**Elenco dei compiti**
• a. Ricopia testualmente dal brano sui nobili decaduti il tratto che comincia con "Un nobiluomo e" e termina con "in ambiente aristocratico.".
• b. Elenca tutte le persone citate per nome nel brano sui nobili decaduti.
• c. Riscrivi in forma più breve il paragrafo del brano sui nobili decaduti che inizia con "Quando per diverse ragioni", conservandone i fatti principali.

**Brano proposto**

====

Un nobiluomo e una nobildonna ai tempi di Luigi XIII
Foto: Cordon Press
Un altro motivo di povertà era riconducibile allo stile di vita fastoso, alla scarsa parsimonia nell'amministrare le proprie risorse e al gioco d'azzardo, molto comune in ambiente aristocratico.
Aristocratici in difficoltà
Quando per diverse ragioni un nobiluomo si trovava in difficoltà finanziarie, la struttura stessa della società ne ostacolava la ripresa: se da un lato era troppo povero per affrontare le spese necessarie a intraprendere le carriere aristocratiche, dall'altro in quanto nobile non poteva accostarsi a quelle riservate al popolo per questioni d'onore: infatti, «erano ad una condizione peggiore della plebe: perché la povertà loro non potendo aspirare alle prime cariche del patriziato, e per essere patrizi a quelle de' cittadini, erano ridotti ad umili impieghi disdegnati dagli altri nobili, o a vivere quasi di mendicità, o nel grado di clienti di chi più poteva» raccontava Aurelio Bianchi-Giovini nella biografia di Paolo Sarpi, frate e teologo veneziano vissuto fra il XVI e il XVII secolo. A correre in soccorso dei nobili decaduti erano spesso i loro stessi pari, i quali a livello privato sovvenzionavano chi si era immiserito, allo scopo di mantenere la compattezza del ceto e impedire proteste a livello politico che avrebbero sovvertito lo status quo.
I nobili per i nobili
Ad alleggerire i problemi dell'aristocrazia decaduta erano dunque gli stessi nobili, che in forma privata o attraverso la fondazione di opere pie destinate a soccorrere i pari di ceto e contando sulla massima discrezione avevano creato un sistema di rete sociale destinato ad accumulare grandi fortune.

====

**Materiale fornito**
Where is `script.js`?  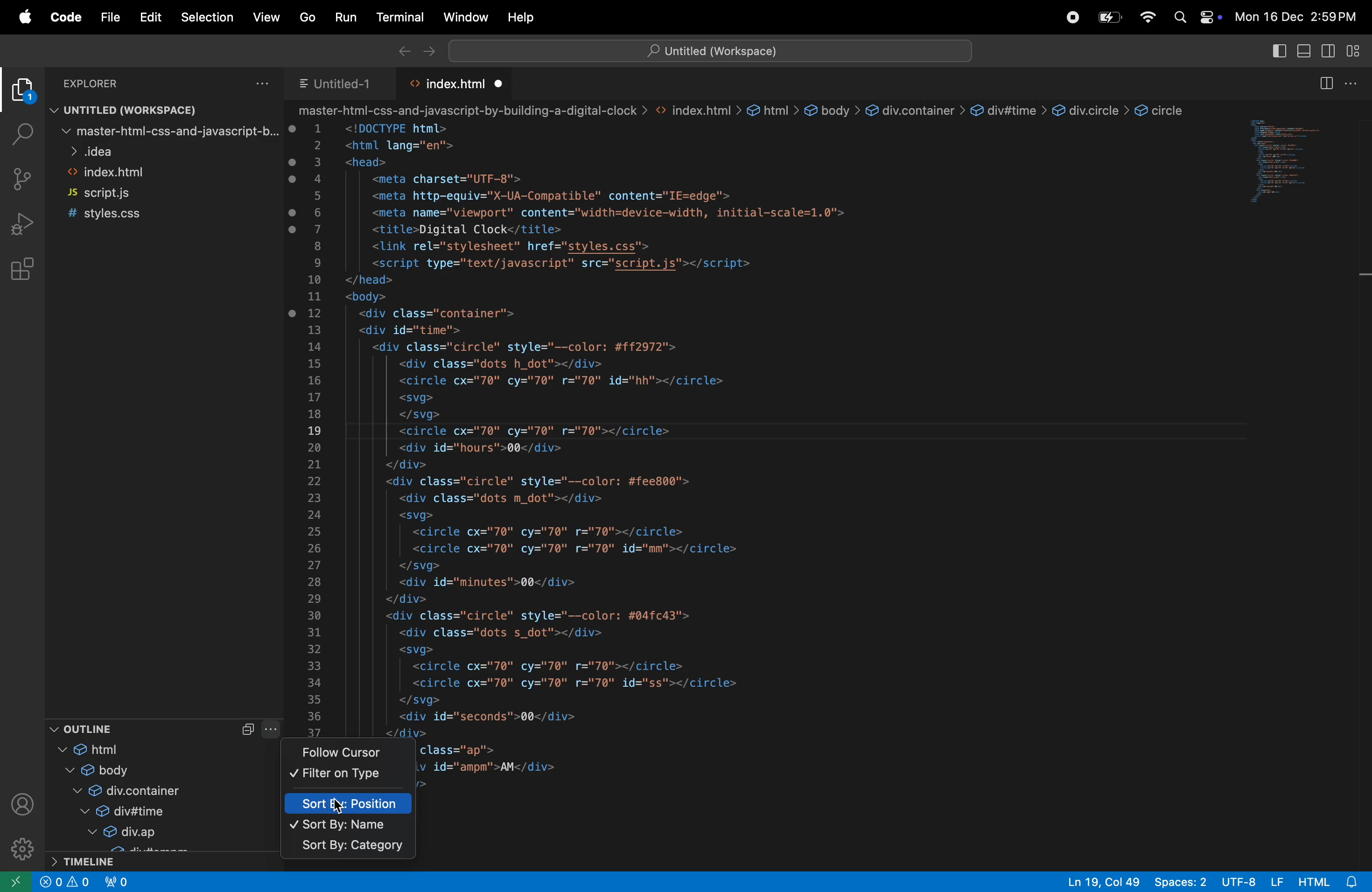 script.js is located at coordinates (129, 193).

====

**Risposte complete**
• a.
Un nobiluomo e una nobildonna ai tempi di Luigi XIII
Foto: Cordon Press
Un altro motivo di povertà era riconducibile allo stile di vita fastoso, alla scarsa parsimonia nell'amministrare le proprie risorse e al gioco d'azzardo, molto comune in ambiente aristocratico.

• b. Luigi XIII, Aurelio Bianchi-Giovini, Paolo Sarpi

• c. Un nobile in difficoltà finanziarie faticava a risollevarsi a causa della struttura stessa della società. Era troppo povero per le carriere aristocratiche e, per questioni d'onore, non poteva intraprendere quelle riservate al popolo. Secondo Aurelio Bianchi-Giovini, nella biografia di Paolo Sarpi, questi nobili stavano peggio della plebe ed erano ridotti a umili impieghi, quasi alla mendicità o alla condizione di clienti dei più potenti. Spesso li sostenevano privatamente altri nobili. Lo scopo era mantenere compatto il ceto ed evitare proteste politiche che avrebbero sovvertito lo status quo.